Weak-to-Strong Generalization via Direct On-Policy Distillation

2026-07-06Machine Learning

Machine LearningArtificial IntelligenceComputation and Language
AI summary

The authors explore a way to make reinforcement learning (RL) more efficient for improving language models. Instead of running expensive RL on big models, they run it on smaller ones and transfer what was learned to larger models using a method called Direct On-Policy Distillation (Direct-OPD). This method captures how the smaller model's behavior changed due to RL and uses that as a guide for the bigger model, without needing to rerun RL or create new reward models. Their experiments show this approach improves performance faster and better than direct RL on the big models. Overall, the authors show how to reuse RL learning signals across different model sizes effectively.

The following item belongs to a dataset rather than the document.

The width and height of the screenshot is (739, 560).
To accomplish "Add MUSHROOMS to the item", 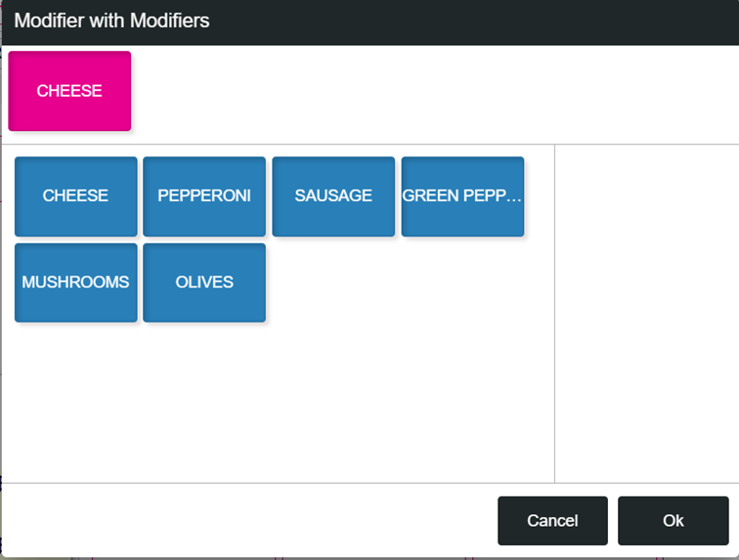I will pos(75,282).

reinforcement learninglanguage modelspolicy distillationreward modelon-policy learningmodel scalingrolloutsQwen3-1.7BAIME 2024direct policy distillation
Authors
Shiyuan Feng, Huan-ang Gao, Haohan Chi, Hanlin Wu, Zhilong Zhang, Zheng Jiang, Bingxiang He, Wei-Ying Ma, Ya-Qin Zhang, Hao Zhou
Abstract
Reinforcement learning with verifiable rewards (RLVR) is a powerful recipe for improving language-model reasoning, but it is expensive to repeat on every new strong model because the target model must generate many rollouts during training. As models scale, post-training itself becomes a bottleneck. We study a weak-to-strong alternative: run RL on a smaller model where rollouts are cheaper, then reuse what that RL run learned to improve a stronger target model. Directly distilling the post-RL weak teacher is not enough, because the teacher's final policy mixes useful RL gains with the limitations of the smaller model. We propose Direct On-Policy Distillation (Direct-OPD), which transfers the teacher's RL-induced policy shift instead. Direct-OPD compares the post-RL teacher with its own pre-RL reference and treats their log-ratio as a dense implicit reward for the student. In plain terms, the checkpoint pair tells us which actions RL made the weak model more or less likely to take, and Direct-OPD applies that signal on the stronger student's own on-policy states. This directly reuses the weak model's RL supervision signal without training an explicit reward model or running sparse-reward RL on the target model. Empirically, Direct-OPD consistently leverages weaker teachers to improve stronger target models; notably, it boosts Qwen3-1.7B from 48.3% to 62.4% on AIME 2024 in just 4 hours on 8 A100 GPUs. It outperforms step-matched direct RL and enables the sequential composition of multiple policy shifts. Our results show that RL outcomes can be reused across model scales as implicit reward signals, not merely as final models to imitate.